The Lender/Servicer intentionally deceived, and defrauded them of their life savings and property leaving the wife unprotected and financially destitute after her husband’s passing. Example 2 Documents:
1. Counseling Certificate Attachment 1:
a. The counseling certificate lists the homeowners of the property as both the wife and husband.
b. The counseling certificate does not mention the Non-borrowing spouse issue or the consequences of removing one spouse from title were reviewed. c. HUD Housing Counselors cannot give any advice of any nature, and
especially are not qualified to give legal and financial advice on consequences of removing a spouse from title.
2. Ownership Interest Certification (Non-Borrowing Spouse) – Attachment 2
a. The first sentence in the box “The Lender does not recommend or require any changes to the ownership of the property as a condition to making a reverse mortgage loan. THIS IS COMPLETELY CONFUSING AND UNTRUE. THIS REVERSE MORTGAGE WOULD NOT HAVE ORIGINATED UNLESS THE AGE QUALIFIED SPOUSE WAS REMOVED FROM TITLE AND THE LENDER TOOK THEIR $178,000 LIFE SAVINGS.

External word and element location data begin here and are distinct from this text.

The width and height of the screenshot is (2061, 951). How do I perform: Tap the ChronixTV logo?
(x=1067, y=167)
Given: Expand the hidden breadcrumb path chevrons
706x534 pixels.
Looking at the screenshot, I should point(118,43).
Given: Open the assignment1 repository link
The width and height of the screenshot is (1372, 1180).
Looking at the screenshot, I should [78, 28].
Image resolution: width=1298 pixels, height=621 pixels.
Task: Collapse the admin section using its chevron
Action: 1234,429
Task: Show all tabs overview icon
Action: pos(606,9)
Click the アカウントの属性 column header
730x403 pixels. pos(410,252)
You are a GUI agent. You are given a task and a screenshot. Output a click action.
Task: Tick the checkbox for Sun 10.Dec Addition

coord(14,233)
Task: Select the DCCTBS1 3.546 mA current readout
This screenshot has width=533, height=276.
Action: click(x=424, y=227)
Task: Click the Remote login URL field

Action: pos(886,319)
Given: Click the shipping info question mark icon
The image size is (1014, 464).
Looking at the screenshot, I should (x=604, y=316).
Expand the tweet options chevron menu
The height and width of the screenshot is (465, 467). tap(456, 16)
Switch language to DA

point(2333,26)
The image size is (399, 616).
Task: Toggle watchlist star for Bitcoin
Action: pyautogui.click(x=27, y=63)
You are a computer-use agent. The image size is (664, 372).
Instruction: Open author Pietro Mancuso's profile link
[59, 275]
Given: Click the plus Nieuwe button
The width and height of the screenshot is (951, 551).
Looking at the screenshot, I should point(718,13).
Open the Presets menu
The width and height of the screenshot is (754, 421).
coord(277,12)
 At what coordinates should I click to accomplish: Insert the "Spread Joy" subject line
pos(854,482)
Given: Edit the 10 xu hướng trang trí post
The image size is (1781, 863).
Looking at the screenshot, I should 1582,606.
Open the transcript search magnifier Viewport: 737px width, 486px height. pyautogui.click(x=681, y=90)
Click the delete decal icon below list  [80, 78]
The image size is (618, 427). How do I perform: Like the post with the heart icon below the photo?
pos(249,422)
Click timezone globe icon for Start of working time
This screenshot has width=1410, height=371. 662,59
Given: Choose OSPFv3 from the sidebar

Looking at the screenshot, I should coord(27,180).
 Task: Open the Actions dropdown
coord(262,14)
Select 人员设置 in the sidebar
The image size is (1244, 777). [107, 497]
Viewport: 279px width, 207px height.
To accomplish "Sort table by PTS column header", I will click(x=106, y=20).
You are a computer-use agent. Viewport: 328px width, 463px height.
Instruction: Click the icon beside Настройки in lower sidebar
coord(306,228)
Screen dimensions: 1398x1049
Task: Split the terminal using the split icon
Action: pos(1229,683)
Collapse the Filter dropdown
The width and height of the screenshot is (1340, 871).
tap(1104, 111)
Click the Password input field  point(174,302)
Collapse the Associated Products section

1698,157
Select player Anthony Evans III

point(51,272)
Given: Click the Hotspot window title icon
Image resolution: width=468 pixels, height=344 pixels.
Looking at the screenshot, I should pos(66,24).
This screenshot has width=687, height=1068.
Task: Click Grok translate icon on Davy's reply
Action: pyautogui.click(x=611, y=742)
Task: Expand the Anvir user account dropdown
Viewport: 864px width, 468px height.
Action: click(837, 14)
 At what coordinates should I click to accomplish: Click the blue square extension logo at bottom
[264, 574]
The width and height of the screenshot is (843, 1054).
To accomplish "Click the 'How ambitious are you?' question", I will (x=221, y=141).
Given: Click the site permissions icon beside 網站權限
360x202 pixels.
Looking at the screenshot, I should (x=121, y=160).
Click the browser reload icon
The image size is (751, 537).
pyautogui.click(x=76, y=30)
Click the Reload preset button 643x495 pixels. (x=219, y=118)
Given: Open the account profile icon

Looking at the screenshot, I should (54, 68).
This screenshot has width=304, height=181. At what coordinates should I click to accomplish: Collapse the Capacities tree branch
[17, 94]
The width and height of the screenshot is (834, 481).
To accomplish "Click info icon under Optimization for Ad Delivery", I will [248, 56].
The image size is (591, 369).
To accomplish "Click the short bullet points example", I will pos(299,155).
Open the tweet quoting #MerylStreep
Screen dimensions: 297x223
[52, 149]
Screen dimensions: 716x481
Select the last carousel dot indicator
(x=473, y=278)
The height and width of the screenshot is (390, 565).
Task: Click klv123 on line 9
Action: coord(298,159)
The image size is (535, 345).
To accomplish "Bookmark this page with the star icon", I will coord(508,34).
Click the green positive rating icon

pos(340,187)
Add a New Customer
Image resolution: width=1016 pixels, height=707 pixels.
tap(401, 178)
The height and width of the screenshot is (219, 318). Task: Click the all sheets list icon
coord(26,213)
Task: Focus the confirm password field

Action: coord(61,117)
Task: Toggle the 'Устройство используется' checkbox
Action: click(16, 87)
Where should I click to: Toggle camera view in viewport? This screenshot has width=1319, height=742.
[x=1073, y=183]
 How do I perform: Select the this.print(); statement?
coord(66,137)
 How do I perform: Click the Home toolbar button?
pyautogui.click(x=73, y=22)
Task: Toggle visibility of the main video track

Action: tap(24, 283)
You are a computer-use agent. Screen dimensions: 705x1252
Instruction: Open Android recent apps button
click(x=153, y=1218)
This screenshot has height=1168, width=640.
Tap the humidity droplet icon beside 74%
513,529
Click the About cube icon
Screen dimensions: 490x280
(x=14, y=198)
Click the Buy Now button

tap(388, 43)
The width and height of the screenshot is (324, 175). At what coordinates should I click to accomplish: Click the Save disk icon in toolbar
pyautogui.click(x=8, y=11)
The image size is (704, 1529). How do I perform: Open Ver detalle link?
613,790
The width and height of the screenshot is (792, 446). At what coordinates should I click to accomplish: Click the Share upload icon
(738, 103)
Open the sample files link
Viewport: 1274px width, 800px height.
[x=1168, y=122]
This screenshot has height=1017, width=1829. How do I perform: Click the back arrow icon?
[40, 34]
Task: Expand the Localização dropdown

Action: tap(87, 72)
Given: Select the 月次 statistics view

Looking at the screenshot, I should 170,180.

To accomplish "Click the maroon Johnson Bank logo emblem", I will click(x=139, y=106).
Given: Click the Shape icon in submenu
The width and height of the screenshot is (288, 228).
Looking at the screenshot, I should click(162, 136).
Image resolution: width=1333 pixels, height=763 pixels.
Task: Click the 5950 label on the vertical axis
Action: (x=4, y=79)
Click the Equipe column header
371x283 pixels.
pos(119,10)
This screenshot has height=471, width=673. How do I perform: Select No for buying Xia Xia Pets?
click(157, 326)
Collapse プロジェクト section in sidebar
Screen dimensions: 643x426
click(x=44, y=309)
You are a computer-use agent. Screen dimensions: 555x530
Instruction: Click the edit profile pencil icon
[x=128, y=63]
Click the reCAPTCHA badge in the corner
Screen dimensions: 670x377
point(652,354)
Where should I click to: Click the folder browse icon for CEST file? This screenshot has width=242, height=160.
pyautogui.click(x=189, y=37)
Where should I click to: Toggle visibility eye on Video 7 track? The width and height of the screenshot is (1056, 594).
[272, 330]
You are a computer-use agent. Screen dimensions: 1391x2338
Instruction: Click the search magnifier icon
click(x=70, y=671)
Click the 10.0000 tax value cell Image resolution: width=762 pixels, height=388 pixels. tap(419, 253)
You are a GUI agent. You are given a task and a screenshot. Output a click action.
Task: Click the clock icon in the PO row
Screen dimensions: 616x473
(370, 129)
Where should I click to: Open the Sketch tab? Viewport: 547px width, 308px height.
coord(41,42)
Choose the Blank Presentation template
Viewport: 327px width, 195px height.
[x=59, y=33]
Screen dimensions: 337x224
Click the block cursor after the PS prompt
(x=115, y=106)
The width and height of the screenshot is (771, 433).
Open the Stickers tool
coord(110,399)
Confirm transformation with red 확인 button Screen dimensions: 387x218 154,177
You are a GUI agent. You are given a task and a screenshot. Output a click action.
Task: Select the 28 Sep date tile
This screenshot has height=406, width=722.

b. The form was not completed by the lender, has no property address and neither box regarding non-borrower status is checked.
c. This form was in the middle of almost 200 pages of documents the couple was seeing for the first time and signing with a notary in 1 ½ hours. They did not understand they were agreeing to the wife giving up her right to the property, her right to remain in her home, and their life savings.
This loan provided absolutely no benefit to the couple. Any other option except a reverse mortgage would have been better. Instead, ML 2015-03 provides no relief to the widowed surviving spouse and directs the loan servicer to foreclose and evict the surviving spouse.
It is disgraceful that HUD is intentionally violating the intention of the HECM program to keep seniors in their home, and forcing the foreclosure and eviction of surviving spouses shortly after the borrower spouse dies.
The HECM program was not created to displace seniors from their homes to stabilize the FHA insurance fund. It’s outrageous to punish consumers for the failure of HUD to manage the HECM program and provide benefit to elderly consumers.
HUD must act in a responsible manner to protect the intention of the HECM program as a “safe government insured loan that allows seniors to stay in their homes until they die”.
I respectfully request a full moratorium on all HECM loans were there is a non-borrowing spouse until HUD is able to fulfill the intention of the program with the proper guidance so senior consumers can remain in their homes until they die.